**Your instructions:** List every row below that contains the string "Where", reproducing each such row in full.

**Data provided:**

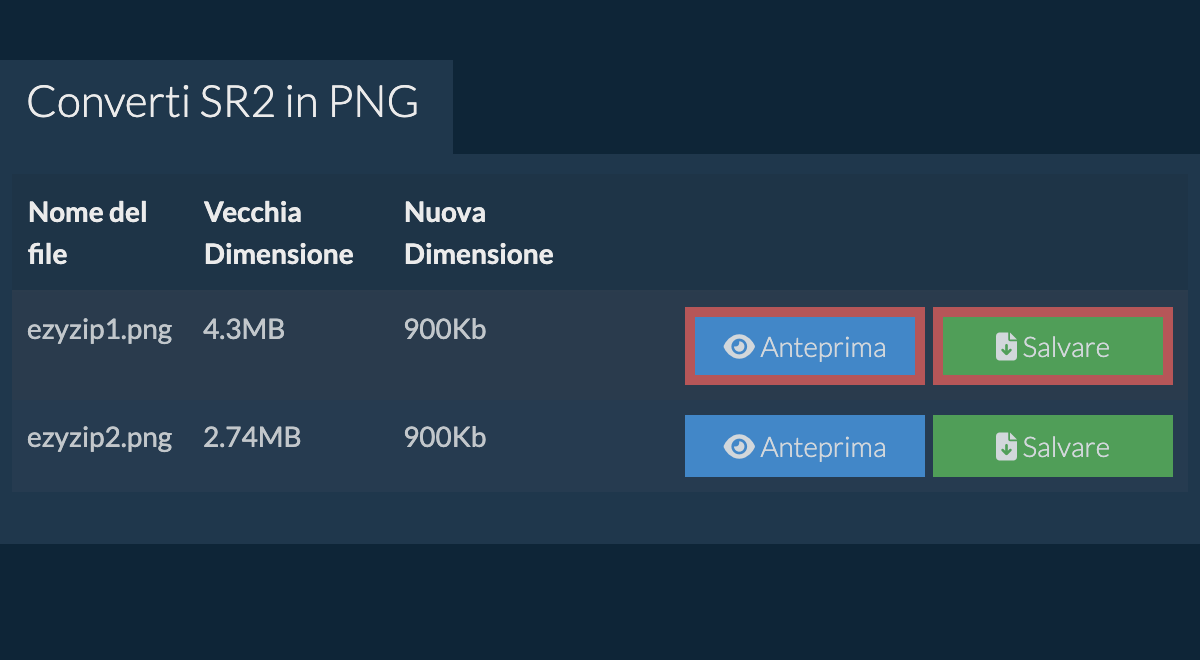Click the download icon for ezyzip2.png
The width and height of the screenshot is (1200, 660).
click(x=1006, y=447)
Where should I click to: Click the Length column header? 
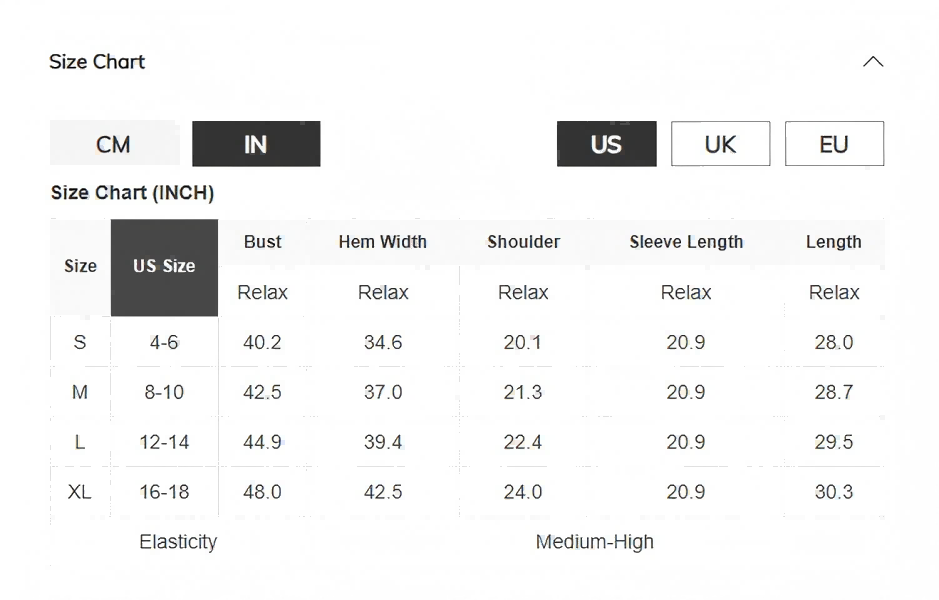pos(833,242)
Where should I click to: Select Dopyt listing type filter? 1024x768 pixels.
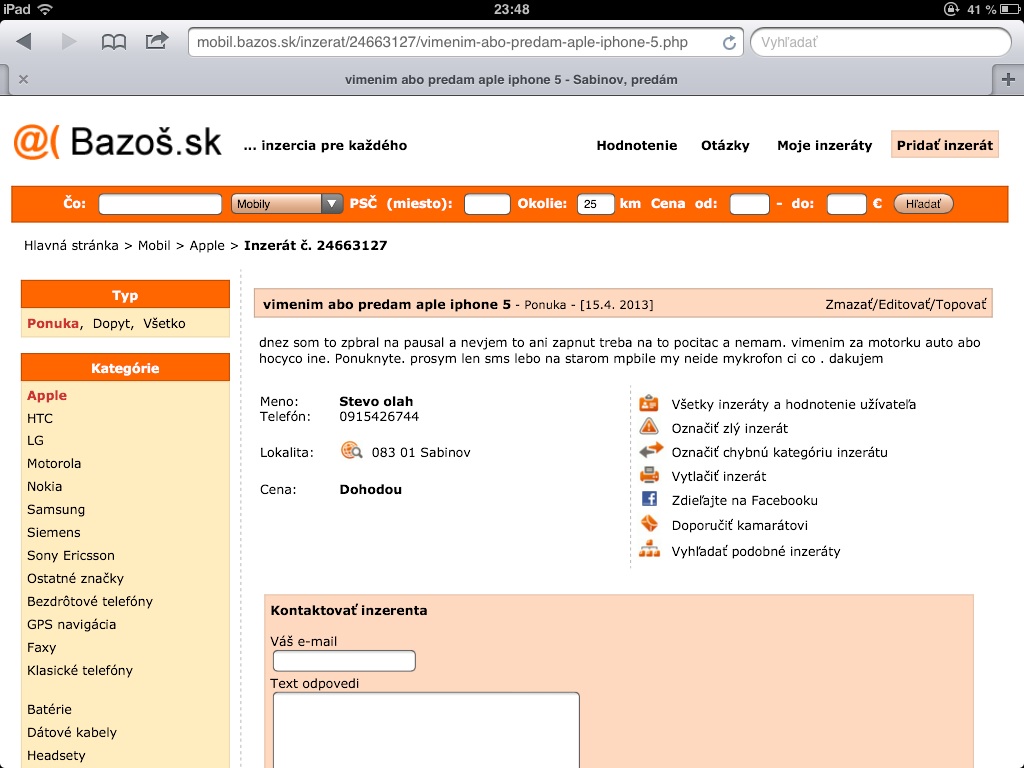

**Solution to the exercise:**
Where should I click to: Click the Length column header? 
Where should I click to: Select Dopyt listing type filter? 1024x768 pixels.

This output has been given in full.